As promised, Twitter owner Elon Musk has unveiled internal document showing how now-fired Twitter executives censored the Hunter Biden laptop scandal in the weeks leading up to the presidential election in 2020.
“What really happened with the Hunter Biden story suppression by Twitter will be published on Twitter at 5 am ET,” Musk announced in a Dec. 2 tweet.
At the center of that controversy, now more than two years old, is the exclusive New York Post story that reported on Hunter Biden’s scandal-filled laptop he left and never retrieved from a Delaware repair shop. When that Post story broke, Twitter locked the newspaper’s account (pictured at top) for a whopping 17 days. Even linking to the Post story included a “warning” label.
At the same time, the same national media that eagerly reported “Russian stooge” Donald Trump had once partied with prostitutes in a Moscow hotel room showed a sudden lack of curiosity over the allegation the troubled son of a former vice president used his daddy’s title to make multi-million-dollar business deals with nefarious businessmen all over the world.
Thanks to Musk, what is now being called the “Twitter files” are being released by independent reporter Matt Taibbi, who was given exclusive access to Twitter’s internal documents by Musk himself. In his tweets, Taibbi describes the “extraordinary steps” that were taken to suppress the Hunter Biden laptop story. One example is the decision to block the Post story on Twitter’s direct message service, a decision that usually involves serious cases such as child pornography.
This week, as soon as the Twitter thread from Taibbi began publishing, the narrative-defending media - like frantic firefighters - rushed to the scene and attempted to dump a lake of water on a blazing fire. The traditional news networks ABC, NBC, and CBS devoted seven seconds – collectively – to the Twitter revelations. MSNBC, which had assured its viewers for four years that President Trump was working for Russia, devoted three minutes to the story.
Over at The Washington Post, which belatedly admitted the laptop was genuine back in March, the newspaper found a journalism professor to insist there is no “bombshell” in Taibbi’s reporting on internal communication at Twitter.
And that might be true depending on one’s perspective.
It is true Taibbi himself acknowledges he is describing internal discussions at Twitter headquarters, not a three-way collaboration with the FBI and the Biden campaign. CNN reported this week that lack of backdoor communication in the Twitter documents “undercuts” the claim by Republicans that FBI agents were pressuring Twitter to censor the laptop story, but New York Post columnist Miranda DeVine swiftly undercut that talking point. In her weekend column, she points out a former Twitter executive has already admitted to weekly meetings with the FBI. That now-fired Twitter official, Yoel Roth, described those meetings in a sworn statement he submitted to Dec. 2020 to the Federal Election Commission.
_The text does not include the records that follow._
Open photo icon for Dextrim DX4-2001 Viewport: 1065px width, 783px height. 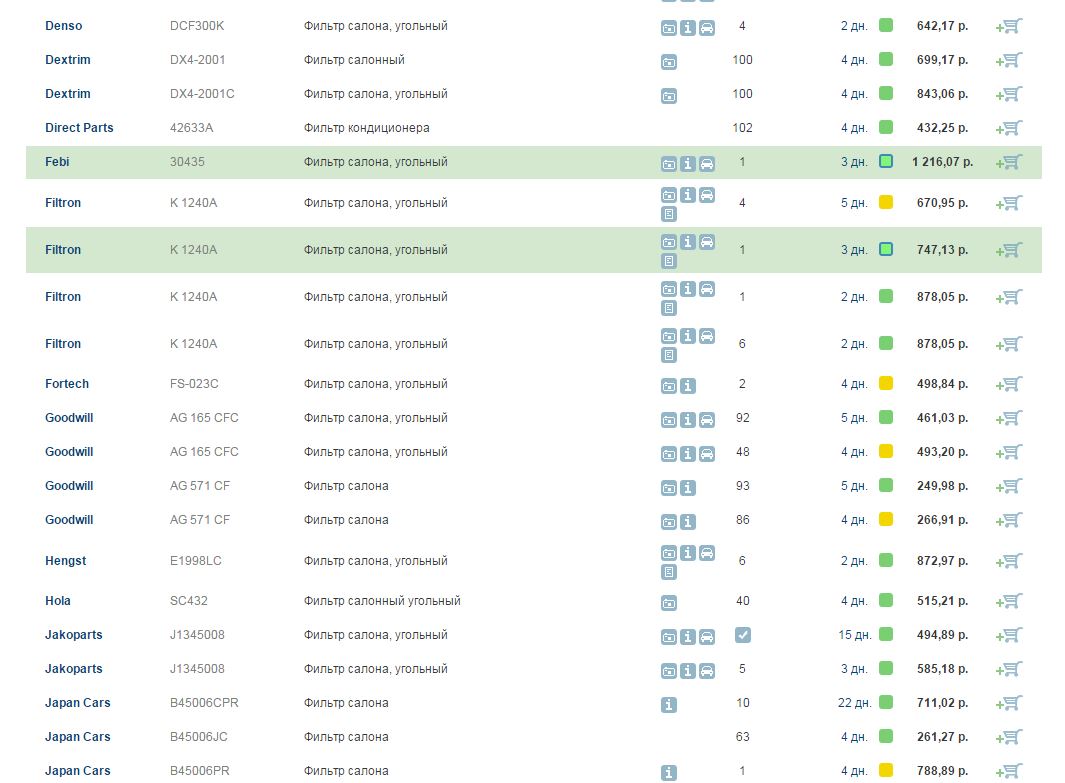669,62
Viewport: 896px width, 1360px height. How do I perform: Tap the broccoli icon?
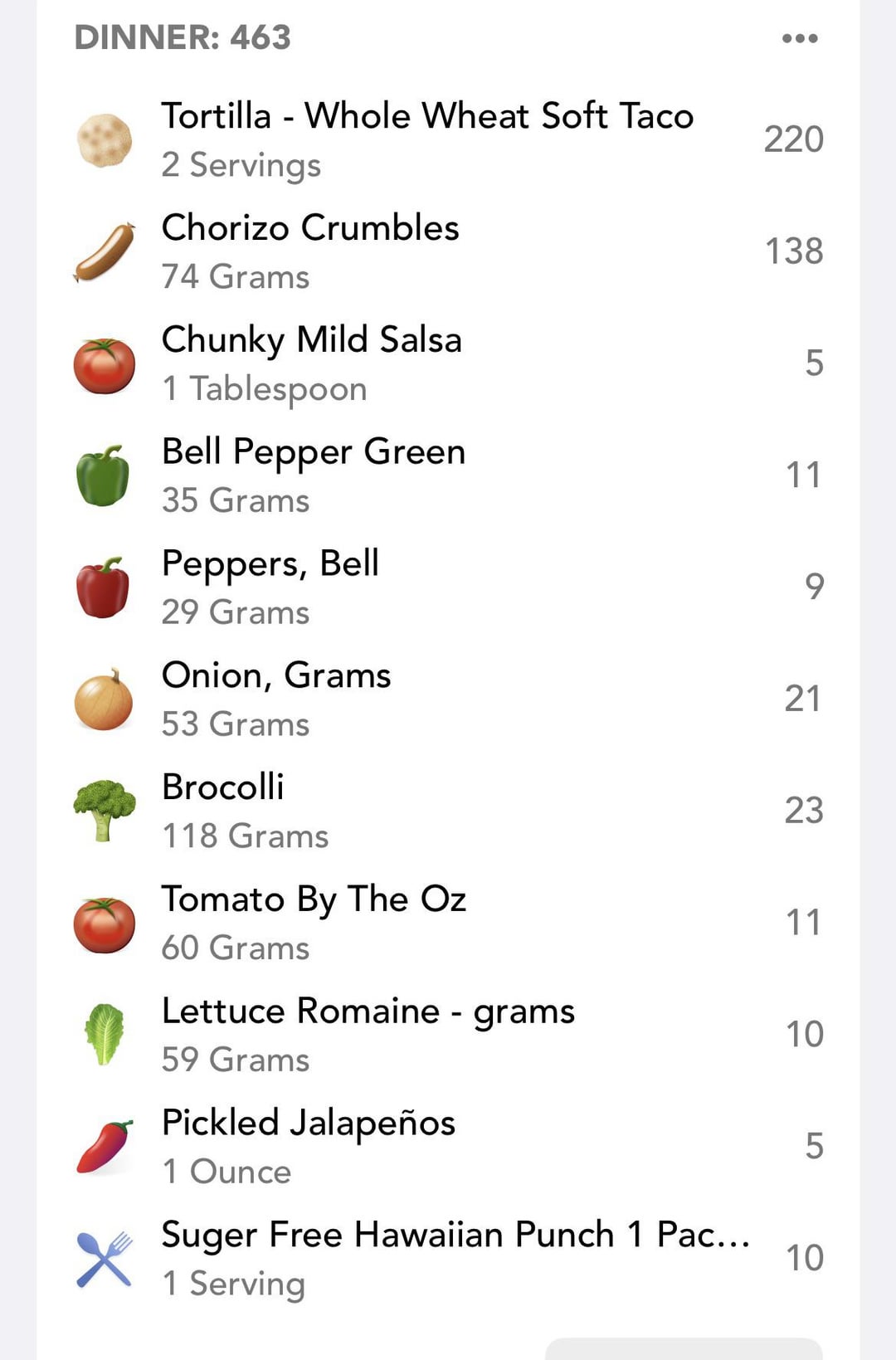click(105, 811)
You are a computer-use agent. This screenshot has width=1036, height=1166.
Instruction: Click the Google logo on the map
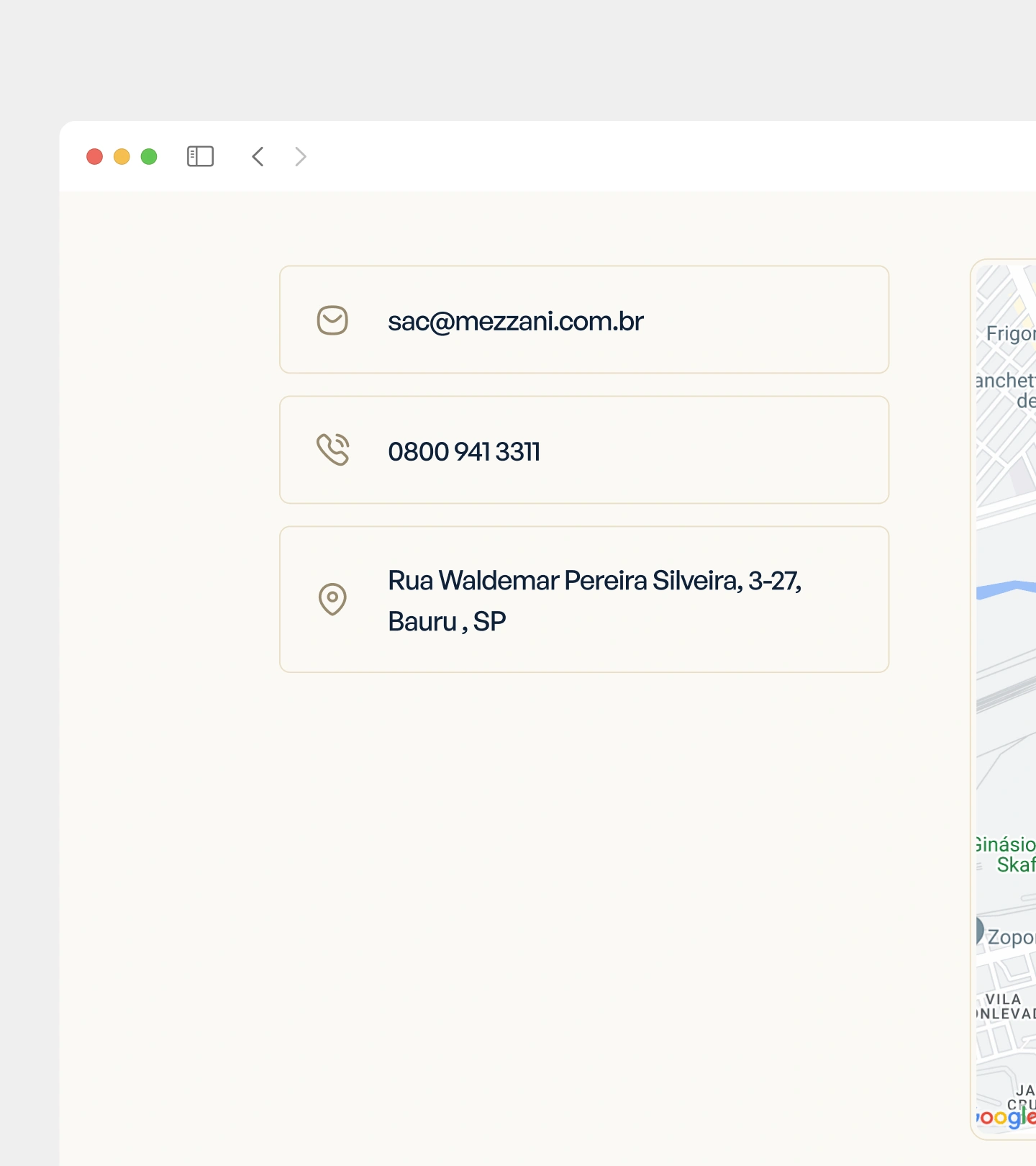(1007, 1117)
What the FBI was secretly engaged in, DeVine writes, is “pre-bunking” the laptop story by convincing Twitter executive the Feds had learned about “hacked” materials involving Hunter Biden that were not true and should not be allowed on Twitter.
But how did the FBI know about the laptop? It was surveilling Trump attorney Rudy Giuliani, who knew of the laptop and was communicating with the Post about a story, Devine writes in her column.
In other words, according to the Post’s columnist, the internal communications at Twitter that Musk released came after FBI agents approached Twitter bosses in an effort to protect Joe Biden and his son as Election Day approached.
“Then there is the curious role of Twitter deputy general counsel James Baker,” DeVine writes, “who is former general counsel at the FBI, where he was involved in Russia-collusion plots against Trump.”
Regarding the cooperation between Taibbi and Musk, Curtis Houck of the Media Research Center tells AFN it is very revealing to see the unhappy media turn on Taibbi, a former award-winning Rolling Stone writer. The unhinged backlash against Taibbi, Houck says, mirrors the mob that attacked editorial writer Bari Weiss, who left The New York Times after describing working in a woke, antisemitic newsroom in a scathing farewell letter.
“They're now being ostracized,” Houck says of those independent-minded, veteran journalists.
Both journalists, Taibbi and Weiss, are working independently and publishing their stories on the online writing forum Substack.